Les jeunes ne sont pas épargnés. Surtout que le problème de l’emploi les concernant serait structurel, selon Marie-Laurence Chateau, et il se serait aggravé avec la crise sanitaire. « Les jeunes ne sont pas inclus naturellement dans le développement économique. […] Même les jeunes diplômés, par nature, ont des emplois précaires, comme des CDD ou des intérims », affirme-t-elle, observant une baisse de l’âge des bénéficiaires du RSA (entre 25 et 30 ans). Cette tendance se serait accrue avec la crise sanitaire. Entre 2016 et 2020, le pourcentage de bénéficiaires du RSA, qui ont moins de 30 ans, est passé de 11 % à 27 % du pourcentage global des allocataires.

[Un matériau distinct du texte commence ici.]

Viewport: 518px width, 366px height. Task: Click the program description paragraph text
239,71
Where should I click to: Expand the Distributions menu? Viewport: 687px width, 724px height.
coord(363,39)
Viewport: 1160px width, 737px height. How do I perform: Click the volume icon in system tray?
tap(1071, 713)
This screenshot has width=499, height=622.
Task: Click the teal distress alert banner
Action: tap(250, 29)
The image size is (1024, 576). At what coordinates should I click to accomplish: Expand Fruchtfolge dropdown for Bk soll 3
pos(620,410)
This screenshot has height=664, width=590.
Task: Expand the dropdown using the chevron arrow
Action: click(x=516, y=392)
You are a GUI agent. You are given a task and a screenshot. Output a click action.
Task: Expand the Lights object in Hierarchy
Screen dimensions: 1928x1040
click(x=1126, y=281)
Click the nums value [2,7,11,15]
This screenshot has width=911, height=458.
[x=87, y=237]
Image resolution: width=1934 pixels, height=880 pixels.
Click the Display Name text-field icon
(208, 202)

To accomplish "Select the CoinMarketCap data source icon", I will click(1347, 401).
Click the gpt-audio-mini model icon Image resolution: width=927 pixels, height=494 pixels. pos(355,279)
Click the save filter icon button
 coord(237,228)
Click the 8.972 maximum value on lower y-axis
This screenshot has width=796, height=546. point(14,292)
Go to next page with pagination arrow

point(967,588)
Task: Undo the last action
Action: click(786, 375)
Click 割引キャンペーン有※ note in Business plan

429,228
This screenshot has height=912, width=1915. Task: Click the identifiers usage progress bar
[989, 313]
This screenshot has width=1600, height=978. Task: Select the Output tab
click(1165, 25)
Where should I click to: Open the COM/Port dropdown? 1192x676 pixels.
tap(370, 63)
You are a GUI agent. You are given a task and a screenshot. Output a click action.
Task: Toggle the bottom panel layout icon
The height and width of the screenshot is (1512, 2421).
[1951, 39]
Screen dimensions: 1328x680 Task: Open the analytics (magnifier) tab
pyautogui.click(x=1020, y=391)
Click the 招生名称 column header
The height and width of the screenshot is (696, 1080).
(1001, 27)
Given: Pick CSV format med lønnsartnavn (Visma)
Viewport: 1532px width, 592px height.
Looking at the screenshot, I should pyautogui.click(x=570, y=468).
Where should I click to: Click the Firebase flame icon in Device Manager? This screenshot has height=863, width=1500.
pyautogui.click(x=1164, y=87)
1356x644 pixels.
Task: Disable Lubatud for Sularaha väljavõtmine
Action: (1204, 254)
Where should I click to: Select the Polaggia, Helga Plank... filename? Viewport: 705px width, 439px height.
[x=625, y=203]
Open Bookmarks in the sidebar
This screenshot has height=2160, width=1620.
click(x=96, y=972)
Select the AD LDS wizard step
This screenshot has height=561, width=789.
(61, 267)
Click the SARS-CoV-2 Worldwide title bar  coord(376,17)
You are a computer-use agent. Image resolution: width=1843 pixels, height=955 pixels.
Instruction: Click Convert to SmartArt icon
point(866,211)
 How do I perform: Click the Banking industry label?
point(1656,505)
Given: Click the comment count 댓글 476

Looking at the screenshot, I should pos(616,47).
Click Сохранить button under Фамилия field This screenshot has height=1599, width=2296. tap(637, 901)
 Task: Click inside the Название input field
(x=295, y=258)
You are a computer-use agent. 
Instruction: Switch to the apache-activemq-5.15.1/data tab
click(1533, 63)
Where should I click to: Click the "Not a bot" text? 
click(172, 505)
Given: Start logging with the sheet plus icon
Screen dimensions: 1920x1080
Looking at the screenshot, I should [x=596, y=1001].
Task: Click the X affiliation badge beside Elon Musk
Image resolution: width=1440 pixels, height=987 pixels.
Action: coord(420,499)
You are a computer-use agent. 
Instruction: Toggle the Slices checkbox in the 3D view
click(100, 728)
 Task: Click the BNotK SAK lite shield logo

Finalement, la crise aurait accentué des problèmes déjà existants au sein du marché de l’emploi. « Ça a rendu visibles des tendances du marché qui étaient latentes », pointe la responsable de la communication d’Activity, qui met l’accent sur le « désajustement » entre l’offre et la demande. Dans les Yvelines, la majorité de la population en difficulté serait éloignée des bassins de l’emploi, selon elle. Il existe donc des problèmes de mobilité, ce que la crise sanitaire a aggravé. Et, alors que la formation est un levier pour lutter contre ce « désajustement », là encore, le Covid-19 aurait mis un stop.
Alors? Activity propose des solutions pour y remédier. Une équipe d’entreprise est mise en place depuis 2020, pour débusquer le marché caché de l’emploi et faire le lien entre les entreprises et les candidats. Elle intervient auprès des secteurs qui sortent renforcés de la crise, comme la logistique, l’e-commerce, le transport de courrier, le recyclage, les espaces verts, le nettoyage. « On essaye de privilégier ces secteurs-là car on sait que ça recrute, assure Marie-Laurence Chateau. […] On va intensifier les formations dans ces secteurs et dans l’aide à la personne. »
Des chantiers d’insertion dans la production de masques ont également été mis en place cette année, notamment à La Verrière, pour accompagner les bénéficiaires du RSA dans leur projet professionnel. Enfin un Jobtour aura lieu du 23 au 27 novembre en visio entre les candidats et les entreprises.